Where in the material does the word "Switch" appear? Copy each line that has it.

[MATERIAL FOR THIS TASK Boundary: Start]

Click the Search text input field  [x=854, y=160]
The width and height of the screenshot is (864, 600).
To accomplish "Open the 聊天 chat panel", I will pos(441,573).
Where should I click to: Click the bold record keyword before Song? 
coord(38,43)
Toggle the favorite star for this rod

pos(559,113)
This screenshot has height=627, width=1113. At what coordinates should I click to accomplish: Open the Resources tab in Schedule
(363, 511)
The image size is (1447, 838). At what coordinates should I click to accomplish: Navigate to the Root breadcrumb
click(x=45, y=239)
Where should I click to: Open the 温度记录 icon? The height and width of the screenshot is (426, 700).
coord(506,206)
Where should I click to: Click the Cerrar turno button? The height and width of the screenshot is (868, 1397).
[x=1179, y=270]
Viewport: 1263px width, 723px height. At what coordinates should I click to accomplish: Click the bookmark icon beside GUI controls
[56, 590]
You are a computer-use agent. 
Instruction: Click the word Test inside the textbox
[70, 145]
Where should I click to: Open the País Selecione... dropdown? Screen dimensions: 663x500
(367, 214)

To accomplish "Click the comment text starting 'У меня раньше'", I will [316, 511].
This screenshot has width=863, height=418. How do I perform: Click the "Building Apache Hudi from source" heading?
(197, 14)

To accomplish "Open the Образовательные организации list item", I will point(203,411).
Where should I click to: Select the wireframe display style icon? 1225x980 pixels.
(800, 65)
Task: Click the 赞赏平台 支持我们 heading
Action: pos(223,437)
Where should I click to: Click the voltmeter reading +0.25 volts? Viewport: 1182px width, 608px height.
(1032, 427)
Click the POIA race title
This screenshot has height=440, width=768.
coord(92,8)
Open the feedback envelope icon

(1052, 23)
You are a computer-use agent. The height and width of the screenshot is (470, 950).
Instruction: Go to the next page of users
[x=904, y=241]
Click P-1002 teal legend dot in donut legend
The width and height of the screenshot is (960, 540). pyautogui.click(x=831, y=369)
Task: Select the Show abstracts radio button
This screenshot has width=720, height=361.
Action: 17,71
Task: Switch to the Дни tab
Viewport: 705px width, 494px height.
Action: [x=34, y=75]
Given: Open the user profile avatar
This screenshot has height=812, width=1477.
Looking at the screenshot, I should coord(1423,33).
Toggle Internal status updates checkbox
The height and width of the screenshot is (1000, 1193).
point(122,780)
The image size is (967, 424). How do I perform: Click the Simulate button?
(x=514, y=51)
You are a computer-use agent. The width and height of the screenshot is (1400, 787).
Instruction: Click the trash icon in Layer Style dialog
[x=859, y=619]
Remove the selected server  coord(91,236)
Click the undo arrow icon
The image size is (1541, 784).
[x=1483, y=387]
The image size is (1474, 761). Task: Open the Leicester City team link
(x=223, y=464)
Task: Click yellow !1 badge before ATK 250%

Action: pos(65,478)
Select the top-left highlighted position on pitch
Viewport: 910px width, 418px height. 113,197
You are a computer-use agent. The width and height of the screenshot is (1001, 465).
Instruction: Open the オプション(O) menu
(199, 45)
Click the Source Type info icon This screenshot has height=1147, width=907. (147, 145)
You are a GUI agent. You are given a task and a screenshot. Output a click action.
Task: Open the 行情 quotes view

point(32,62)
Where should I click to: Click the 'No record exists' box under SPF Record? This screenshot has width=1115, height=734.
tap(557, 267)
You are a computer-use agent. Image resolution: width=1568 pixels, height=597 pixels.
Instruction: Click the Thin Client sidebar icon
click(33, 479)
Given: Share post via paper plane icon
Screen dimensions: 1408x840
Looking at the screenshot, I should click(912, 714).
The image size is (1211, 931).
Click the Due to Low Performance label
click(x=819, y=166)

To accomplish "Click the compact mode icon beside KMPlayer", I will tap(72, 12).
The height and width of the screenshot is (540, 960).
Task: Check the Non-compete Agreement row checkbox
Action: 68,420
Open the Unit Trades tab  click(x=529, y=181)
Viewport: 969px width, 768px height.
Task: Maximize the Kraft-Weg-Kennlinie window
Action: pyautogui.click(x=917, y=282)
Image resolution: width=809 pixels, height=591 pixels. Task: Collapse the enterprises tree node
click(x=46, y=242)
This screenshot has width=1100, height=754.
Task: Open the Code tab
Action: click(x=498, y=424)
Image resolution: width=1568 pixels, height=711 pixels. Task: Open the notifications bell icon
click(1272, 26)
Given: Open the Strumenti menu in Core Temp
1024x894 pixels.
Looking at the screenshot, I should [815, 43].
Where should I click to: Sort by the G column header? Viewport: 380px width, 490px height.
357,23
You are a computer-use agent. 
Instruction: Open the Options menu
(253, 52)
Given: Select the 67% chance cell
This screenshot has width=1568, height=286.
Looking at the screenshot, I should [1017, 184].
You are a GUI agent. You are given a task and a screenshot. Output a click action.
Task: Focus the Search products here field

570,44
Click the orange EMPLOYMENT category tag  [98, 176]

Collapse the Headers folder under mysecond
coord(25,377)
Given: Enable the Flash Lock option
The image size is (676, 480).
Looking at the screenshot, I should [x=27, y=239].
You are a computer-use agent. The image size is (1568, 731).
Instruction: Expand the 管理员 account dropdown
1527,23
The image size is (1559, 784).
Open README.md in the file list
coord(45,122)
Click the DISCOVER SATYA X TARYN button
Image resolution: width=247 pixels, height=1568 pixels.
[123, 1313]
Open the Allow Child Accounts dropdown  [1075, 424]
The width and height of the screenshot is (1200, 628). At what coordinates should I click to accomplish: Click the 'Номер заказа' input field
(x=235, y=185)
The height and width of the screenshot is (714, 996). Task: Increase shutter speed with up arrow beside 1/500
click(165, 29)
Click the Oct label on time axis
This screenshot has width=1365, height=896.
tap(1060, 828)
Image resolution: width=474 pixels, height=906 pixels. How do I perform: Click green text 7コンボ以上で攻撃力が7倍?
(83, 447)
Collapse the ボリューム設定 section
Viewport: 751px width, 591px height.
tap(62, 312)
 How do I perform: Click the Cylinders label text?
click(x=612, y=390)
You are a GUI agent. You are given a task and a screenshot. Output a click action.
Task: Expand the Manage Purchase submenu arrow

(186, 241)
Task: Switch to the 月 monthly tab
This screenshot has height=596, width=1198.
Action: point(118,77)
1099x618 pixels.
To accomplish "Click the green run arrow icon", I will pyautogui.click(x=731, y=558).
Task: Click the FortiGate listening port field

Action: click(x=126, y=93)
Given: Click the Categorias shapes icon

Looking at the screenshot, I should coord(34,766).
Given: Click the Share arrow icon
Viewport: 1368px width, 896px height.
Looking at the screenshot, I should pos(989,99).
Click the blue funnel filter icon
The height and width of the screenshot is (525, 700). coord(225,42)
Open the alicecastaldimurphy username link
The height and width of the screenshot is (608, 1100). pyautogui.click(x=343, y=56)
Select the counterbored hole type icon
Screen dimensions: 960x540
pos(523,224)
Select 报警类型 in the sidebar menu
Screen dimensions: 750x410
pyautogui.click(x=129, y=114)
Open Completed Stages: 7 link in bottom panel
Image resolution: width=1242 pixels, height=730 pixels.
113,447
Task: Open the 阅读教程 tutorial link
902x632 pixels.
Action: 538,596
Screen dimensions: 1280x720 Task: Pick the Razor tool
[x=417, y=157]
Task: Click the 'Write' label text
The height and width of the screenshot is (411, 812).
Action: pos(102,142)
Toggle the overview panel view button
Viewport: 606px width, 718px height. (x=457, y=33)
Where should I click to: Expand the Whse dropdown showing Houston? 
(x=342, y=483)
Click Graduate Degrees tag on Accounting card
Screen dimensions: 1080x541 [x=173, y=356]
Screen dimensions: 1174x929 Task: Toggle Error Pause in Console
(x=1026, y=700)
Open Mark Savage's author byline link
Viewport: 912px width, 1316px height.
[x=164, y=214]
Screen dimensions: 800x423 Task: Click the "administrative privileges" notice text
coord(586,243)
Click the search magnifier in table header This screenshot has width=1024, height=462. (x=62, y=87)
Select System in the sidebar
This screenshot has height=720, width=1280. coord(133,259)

[MATERIAL FOR THIS TASK Boundary: End]

PROBLEM SOLUTION ->
Task: Switch to the Дни tab
Task: Switch to the 月 monthly tab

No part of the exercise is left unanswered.